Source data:
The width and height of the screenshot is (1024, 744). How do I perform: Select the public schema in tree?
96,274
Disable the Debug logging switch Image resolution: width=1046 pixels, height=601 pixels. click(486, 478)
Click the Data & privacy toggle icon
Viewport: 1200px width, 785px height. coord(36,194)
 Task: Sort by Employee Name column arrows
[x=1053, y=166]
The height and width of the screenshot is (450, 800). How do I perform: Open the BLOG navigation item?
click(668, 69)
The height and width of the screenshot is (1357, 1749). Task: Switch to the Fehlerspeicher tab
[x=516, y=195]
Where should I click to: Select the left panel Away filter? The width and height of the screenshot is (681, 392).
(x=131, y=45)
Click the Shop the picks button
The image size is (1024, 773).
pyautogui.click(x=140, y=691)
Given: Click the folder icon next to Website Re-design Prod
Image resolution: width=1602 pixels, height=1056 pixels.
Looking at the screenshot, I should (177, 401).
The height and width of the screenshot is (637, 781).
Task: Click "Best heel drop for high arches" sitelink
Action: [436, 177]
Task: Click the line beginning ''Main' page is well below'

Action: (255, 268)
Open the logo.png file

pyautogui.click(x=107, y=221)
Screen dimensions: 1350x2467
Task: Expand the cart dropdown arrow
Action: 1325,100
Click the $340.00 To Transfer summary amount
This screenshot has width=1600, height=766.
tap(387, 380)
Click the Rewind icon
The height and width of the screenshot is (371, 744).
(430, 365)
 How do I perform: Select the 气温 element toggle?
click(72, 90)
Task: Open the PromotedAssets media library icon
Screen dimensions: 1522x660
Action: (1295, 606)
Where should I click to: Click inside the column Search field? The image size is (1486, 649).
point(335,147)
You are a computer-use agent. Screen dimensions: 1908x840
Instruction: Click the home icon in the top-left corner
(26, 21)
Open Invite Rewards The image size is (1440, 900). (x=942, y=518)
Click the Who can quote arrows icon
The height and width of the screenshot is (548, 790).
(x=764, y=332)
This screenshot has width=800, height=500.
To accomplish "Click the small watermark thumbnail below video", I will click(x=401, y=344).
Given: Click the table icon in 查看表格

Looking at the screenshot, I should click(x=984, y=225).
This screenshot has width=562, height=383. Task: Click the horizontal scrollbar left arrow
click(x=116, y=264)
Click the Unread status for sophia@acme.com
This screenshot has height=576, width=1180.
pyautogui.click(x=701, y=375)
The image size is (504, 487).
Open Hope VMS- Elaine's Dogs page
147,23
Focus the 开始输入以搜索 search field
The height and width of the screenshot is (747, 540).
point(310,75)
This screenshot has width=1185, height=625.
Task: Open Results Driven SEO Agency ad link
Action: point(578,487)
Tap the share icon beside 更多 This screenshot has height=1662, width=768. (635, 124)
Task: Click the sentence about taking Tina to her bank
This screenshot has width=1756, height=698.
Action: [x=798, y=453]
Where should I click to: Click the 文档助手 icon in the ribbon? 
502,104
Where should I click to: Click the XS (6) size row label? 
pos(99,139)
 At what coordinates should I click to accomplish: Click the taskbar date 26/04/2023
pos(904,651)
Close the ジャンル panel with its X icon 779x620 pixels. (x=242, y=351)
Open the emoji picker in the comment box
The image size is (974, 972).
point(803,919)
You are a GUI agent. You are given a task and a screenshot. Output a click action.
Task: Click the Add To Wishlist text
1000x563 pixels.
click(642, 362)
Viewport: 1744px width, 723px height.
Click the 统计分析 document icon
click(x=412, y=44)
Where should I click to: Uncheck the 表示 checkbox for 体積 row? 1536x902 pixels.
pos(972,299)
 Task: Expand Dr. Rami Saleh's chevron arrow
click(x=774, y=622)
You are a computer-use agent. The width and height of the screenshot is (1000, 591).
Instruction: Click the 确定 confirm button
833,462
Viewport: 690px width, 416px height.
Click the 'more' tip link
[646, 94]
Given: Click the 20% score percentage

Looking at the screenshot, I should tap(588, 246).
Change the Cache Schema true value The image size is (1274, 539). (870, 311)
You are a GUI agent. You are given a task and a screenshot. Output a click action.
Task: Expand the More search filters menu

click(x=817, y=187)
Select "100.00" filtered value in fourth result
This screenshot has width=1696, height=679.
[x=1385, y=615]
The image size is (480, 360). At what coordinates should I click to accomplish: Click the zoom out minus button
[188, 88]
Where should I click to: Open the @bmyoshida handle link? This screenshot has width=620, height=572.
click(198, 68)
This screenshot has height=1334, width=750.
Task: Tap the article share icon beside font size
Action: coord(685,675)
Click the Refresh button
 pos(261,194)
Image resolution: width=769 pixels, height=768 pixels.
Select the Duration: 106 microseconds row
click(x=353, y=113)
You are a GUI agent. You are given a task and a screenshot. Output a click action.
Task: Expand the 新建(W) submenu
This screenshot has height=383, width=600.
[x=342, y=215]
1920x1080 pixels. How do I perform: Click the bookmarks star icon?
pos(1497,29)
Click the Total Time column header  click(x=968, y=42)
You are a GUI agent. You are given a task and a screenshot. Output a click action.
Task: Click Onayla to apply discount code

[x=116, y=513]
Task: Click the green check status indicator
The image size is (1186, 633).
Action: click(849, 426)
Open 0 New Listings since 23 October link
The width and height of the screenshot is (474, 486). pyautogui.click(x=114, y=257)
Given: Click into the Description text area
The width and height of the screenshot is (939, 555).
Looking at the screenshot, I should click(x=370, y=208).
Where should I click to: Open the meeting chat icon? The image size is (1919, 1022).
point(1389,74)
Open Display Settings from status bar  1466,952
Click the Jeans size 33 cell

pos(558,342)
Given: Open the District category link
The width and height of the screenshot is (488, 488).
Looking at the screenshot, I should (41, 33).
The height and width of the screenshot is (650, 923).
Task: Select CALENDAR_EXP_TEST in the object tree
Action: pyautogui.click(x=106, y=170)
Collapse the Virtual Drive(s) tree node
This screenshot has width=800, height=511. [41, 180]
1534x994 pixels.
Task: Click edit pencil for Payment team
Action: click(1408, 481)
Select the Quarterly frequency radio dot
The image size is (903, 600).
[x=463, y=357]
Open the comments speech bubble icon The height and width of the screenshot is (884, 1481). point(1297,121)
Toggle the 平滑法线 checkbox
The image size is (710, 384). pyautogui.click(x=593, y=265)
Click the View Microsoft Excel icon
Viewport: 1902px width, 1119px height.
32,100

What to do:
How many of the lines above include the word "value"? State that number and nothing else.

Solution to this problem:
2